• Task description: Using the records below, give again exactly the lines from the line that contains "The image size is (697, 455)." through the line that contains "Task: Click the IP address label", both ends included, and only those.

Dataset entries
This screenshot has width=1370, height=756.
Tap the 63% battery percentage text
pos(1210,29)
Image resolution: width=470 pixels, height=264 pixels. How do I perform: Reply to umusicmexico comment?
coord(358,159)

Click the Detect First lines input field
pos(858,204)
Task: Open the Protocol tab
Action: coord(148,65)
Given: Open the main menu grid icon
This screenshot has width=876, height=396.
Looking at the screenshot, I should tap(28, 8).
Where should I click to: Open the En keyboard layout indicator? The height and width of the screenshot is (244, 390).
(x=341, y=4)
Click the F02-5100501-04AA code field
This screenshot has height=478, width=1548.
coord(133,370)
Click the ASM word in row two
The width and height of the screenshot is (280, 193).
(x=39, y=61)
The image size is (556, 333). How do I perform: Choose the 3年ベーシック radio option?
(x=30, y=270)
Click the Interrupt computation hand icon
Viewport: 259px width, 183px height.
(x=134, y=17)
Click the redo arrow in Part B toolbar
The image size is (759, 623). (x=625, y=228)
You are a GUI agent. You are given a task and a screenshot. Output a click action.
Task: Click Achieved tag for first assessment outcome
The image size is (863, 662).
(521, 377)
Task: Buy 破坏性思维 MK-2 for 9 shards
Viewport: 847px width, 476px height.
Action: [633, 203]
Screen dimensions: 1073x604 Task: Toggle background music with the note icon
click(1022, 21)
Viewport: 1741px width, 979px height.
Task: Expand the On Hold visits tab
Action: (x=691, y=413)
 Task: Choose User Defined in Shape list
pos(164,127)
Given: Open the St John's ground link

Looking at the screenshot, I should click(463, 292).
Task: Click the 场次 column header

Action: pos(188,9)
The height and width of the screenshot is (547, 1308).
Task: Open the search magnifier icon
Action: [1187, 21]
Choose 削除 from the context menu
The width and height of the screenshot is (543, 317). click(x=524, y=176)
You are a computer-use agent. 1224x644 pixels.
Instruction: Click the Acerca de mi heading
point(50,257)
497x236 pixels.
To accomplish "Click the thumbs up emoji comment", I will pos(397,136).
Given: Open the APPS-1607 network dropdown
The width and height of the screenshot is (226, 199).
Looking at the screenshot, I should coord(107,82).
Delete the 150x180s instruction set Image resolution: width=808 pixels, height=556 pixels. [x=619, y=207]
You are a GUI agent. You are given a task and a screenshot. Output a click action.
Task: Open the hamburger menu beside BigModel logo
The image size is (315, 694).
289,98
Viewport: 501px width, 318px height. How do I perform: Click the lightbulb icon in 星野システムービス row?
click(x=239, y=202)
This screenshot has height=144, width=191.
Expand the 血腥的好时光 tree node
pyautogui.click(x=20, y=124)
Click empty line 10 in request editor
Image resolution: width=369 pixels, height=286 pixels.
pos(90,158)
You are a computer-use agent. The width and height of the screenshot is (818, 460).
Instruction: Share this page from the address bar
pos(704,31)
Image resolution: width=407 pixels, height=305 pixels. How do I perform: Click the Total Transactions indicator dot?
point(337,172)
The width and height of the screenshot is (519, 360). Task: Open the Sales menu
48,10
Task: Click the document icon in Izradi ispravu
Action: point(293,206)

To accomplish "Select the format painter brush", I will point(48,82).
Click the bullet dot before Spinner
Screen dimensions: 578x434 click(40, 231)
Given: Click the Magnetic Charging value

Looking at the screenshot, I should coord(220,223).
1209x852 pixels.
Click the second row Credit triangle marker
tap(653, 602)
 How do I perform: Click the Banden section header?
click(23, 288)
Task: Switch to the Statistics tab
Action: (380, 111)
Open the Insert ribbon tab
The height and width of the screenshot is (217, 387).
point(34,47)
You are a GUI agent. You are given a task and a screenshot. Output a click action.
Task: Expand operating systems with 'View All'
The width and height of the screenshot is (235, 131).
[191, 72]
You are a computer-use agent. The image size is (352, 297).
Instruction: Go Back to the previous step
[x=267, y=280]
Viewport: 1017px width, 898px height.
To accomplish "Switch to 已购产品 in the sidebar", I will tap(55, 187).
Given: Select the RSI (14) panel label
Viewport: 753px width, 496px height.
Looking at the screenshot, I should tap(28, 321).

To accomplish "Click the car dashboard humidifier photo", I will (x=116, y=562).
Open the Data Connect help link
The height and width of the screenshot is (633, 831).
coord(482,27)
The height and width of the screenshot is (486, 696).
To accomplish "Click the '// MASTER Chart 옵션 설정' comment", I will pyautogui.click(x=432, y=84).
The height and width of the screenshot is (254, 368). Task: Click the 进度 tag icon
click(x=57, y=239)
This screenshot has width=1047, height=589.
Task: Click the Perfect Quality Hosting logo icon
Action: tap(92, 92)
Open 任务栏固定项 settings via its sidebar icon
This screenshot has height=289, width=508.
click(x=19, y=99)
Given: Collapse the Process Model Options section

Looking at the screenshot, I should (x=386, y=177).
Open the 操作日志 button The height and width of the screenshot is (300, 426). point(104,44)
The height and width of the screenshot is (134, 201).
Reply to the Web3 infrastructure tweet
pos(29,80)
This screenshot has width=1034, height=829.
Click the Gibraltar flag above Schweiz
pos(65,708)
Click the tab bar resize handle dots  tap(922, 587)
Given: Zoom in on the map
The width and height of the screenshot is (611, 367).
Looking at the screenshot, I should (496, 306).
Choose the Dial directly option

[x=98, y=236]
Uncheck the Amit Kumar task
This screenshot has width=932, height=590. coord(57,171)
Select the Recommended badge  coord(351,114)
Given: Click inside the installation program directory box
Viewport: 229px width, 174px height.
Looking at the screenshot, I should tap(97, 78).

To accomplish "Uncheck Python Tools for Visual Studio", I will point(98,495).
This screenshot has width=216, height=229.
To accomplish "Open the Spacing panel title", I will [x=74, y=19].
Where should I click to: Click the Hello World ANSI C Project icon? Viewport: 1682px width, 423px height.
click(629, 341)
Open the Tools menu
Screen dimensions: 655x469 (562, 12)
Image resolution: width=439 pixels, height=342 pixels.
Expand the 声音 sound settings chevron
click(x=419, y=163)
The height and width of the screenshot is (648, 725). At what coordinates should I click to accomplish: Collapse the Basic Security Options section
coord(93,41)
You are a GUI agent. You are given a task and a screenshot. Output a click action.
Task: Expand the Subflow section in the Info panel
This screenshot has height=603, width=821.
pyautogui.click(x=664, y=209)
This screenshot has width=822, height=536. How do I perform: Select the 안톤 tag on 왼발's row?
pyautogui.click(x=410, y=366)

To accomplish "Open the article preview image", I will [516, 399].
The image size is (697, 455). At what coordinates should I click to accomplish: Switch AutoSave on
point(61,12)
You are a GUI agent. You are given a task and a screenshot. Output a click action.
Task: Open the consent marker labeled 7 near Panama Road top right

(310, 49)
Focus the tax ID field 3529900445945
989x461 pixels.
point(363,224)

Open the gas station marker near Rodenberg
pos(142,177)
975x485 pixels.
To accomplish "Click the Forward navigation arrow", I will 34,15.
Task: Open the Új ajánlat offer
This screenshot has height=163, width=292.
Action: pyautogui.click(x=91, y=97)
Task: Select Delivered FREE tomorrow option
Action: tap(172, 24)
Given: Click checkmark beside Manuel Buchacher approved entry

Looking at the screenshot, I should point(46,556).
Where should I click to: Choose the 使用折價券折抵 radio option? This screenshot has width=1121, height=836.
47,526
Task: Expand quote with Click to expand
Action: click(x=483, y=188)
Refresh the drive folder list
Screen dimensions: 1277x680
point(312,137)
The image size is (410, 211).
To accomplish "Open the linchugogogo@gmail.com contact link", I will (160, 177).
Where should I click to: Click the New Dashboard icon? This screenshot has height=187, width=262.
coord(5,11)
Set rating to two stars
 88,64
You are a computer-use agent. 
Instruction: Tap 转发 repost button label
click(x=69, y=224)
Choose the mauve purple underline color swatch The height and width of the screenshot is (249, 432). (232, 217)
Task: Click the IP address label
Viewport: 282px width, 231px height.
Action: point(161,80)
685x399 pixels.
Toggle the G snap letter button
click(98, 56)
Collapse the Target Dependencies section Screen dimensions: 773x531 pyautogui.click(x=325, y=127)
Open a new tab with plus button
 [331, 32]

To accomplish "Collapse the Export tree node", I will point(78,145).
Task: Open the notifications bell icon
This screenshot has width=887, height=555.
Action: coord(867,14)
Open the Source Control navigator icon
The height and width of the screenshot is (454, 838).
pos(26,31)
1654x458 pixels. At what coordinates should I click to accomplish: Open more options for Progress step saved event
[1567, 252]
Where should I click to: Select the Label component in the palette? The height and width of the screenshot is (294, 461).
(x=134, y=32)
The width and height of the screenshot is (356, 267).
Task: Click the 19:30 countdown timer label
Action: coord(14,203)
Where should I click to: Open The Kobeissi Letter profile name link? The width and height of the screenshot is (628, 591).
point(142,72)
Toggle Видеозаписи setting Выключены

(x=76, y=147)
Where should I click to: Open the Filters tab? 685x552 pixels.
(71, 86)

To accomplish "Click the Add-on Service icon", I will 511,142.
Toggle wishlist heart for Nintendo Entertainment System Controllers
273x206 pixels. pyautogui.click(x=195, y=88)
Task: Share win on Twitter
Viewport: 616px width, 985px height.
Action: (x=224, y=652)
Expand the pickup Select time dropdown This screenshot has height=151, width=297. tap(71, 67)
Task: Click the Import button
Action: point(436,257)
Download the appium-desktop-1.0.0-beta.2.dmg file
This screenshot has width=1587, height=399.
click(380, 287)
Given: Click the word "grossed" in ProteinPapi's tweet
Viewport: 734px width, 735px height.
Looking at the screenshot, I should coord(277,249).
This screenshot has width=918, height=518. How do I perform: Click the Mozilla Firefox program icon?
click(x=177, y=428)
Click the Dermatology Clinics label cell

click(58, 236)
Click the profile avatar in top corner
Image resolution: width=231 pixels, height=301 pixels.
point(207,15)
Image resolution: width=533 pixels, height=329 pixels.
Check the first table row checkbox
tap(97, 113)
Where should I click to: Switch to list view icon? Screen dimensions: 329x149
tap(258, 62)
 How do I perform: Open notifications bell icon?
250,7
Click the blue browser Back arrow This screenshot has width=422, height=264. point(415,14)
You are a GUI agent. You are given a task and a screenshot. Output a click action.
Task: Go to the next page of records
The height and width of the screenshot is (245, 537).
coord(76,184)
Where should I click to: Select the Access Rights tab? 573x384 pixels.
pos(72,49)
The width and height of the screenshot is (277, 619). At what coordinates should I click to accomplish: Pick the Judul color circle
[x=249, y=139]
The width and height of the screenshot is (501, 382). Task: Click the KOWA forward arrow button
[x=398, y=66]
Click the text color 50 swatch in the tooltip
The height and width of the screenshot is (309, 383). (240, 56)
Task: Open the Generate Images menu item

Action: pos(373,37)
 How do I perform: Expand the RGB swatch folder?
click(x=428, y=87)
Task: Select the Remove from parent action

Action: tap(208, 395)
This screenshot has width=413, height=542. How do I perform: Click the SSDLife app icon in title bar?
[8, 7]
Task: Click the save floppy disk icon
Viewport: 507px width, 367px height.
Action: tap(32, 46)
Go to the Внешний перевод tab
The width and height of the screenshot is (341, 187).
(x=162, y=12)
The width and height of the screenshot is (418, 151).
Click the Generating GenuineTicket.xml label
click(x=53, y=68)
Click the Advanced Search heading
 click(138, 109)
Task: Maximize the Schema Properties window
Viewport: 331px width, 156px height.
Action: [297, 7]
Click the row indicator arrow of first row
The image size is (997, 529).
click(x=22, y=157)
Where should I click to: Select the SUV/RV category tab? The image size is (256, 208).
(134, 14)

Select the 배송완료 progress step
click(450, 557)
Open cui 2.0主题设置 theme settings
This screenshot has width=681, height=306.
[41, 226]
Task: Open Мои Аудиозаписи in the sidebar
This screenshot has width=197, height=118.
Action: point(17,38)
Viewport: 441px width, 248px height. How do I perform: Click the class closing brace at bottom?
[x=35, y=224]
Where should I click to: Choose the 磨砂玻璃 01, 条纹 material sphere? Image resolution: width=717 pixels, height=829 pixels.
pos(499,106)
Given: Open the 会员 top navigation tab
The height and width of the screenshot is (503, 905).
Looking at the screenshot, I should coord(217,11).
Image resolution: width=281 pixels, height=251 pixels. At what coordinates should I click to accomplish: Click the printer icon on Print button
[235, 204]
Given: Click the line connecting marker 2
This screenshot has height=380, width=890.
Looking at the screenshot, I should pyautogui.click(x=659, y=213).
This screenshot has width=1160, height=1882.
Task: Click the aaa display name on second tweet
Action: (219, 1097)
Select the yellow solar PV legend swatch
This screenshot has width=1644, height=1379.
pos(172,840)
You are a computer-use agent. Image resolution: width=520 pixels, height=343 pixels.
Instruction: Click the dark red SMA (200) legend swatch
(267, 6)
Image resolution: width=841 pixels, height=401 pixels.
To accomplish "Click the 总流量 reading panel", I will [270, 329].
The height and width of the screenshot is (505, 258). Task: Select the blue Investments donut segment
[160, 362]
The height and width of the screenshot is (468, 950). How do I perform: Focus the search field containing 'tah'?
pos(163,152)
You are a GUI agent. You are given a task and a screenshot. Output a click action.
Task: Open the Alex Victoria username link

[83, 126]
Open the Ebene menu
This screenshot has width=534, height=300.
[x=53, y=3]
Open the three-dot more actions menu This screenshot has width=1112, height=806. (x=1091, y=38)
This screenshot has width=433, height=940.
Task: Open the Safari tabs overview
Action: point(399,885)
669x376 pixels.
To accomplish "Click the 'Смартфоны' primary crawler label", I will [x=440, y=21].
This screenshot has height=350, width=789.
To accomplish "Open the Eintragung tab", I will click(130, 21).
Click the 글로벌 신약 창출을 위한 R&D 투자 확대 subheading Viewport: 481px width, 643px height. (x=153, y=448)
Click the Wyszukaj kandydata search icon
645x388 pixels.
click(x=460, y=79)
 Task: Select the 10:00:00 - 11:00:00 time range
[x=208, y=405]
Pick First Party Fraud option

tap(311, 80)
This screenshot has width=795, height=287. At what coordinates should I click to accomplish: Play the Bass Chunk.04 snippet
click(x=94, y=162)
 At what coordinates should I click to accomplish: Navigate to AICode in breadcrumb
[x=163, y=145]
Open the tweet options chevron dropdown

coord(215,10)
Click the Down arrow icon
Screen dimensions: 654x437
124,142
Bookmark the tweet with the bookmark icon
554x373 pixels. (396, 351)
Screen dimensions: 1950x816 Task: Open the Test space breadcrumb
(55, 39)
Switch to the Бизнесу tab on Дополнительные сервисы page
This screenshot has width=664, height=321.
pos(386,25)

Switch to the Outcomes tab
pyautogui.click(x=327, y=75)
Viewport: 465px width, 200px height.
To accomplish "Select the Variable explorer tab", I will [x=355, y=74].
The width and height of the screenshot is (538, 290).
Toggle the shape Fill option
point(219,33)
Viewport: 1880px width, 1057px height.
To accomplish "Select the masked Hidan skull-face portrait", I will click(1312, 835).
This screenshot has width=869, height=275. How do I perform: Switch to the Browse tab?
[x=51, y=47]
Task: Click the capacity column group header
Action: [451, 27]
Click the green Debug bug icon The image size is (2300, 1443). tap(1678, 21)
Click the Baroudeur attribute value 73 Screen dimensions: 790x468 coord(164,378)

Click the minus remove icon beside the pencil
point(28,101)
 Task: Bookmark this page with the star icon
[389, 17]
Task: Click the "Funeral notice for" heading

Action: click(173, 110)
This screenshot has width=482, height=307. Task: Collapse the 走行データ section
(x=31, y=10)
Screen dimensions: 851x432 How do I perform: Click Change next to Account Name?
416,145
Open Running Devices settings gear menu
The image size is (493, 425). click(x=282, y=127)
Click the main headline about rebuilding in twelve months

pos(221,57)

• Written response:
The image size is (697, 455). At what coordinates should I click to accomplish: Switch AutoSave on
point(61,12)
You are a GUI agent. You are given a task and a screenshot. Output a click action.
Task: Open the consent marker labeled 7 near Panama Road top right

(310, 49)
Focus the tax ID field 3529900445945
989x461 pixels.
point(363,224)

Open the gas station marker near Rodenberg
pos(142,177)
975x485 pixels.
To accomplish "Click the Forward navigation arrow", I will 34,15.
Task: Open the Új ajánlat offer
This screenshot has height=163, width=292.
Action: pyautogui.click(x=91, y=97)
Task: Select Delivered FREE tomorrow option
Action: tap(172, 24)
Given: Click checkmark beside Manuel Buchacher approved entry

Looking at the screenshot, I should point(46,556).
Where should I click to: Choose the 使用折價券折抵 radio option? This screenshot has width=1121, height=836.
47,526
Task: Expand quote with Click to expand
Action: click(x=483, y=188)
Refresh the drive folder list
Screen dimensions: 1277x680
point(312,137)
The image size is (410, 211).
To accomplish "Open the linchugogogo@gmail.com contact link", I will (160, 177).
Where should I click to: Click the New Dashboard icon? This screenshot has height=187, width=262.
coord(5,11)
Set rating to two stars
 88,64
You are a computer-use agent. 
Instruction: Tap 转发 repost button label
click(x=69, y=224)
Choose the mauve purple underline color swatch The height and width of the screenshot is (249, 432). (232, 217)
Task: Click the IP address label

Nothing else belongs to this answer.